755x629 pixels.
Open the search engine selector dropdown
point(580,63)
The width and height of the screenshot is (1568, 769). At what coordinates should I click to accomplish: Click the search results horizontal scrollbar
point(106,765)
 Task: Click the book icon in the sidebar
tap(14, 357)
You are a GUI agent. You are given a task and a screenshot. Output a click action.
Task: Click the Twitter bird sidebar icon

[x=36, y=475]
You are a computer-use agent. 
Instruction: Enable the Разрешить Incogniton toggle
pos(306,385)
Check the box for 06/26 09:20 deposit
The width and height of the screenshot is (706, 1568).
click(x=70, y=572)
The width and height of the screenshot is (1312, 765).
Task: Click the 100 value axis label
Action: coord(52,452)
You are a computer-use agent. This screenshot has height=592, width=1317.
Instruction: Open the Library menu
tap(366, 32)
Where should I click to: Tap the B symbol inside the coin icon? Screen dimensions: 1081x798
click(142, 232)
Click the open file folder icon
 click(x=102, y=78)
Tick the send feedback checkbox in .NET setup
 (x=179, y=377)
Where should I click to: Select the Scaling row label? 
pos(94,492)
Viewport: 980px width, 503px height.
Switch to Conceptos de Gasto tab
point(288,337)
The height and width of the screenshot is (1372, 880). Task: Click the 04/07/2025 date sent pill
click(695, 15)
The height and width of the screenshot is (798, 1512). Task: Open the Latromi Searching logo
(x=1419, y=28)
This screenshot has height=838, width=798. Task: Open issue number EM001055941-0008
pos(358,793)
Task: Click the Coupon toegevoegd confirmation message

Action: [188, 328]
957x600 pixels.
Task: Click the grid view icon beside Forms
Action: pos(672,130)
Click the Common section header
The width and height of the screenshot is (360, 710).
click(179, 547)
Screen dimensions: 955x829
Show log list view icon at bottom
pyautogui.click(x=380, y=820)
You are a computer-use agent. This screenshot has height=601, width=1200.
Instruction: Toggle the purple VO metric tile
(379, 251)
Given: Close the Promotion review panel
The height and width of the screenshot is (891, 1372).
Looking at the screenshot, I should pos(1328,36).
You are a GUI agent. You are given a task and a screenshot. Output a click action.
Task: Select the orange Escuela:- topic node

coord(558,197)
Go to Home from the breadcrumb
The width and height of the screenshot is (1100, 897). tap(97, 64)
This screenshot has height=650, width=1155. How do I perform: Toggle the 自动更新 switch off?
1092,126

::::

__EXERCISE DIRECTIONS__:
Which lines of the records above contain the word "agent"? Report each one in full.

__ANSWER TO THIS EXERCISE__:
You are a GUI agent. You are given a task and a screenshot. Output a click action.
You are a computer-use agent. 
You are a computer-use agent. This screenshot has height=592, width=1317.
You are a computer-use agent. This screenshot has height=601, width=1200.
You are a GUI agent. You are given a task and a screenshot. Output a click action.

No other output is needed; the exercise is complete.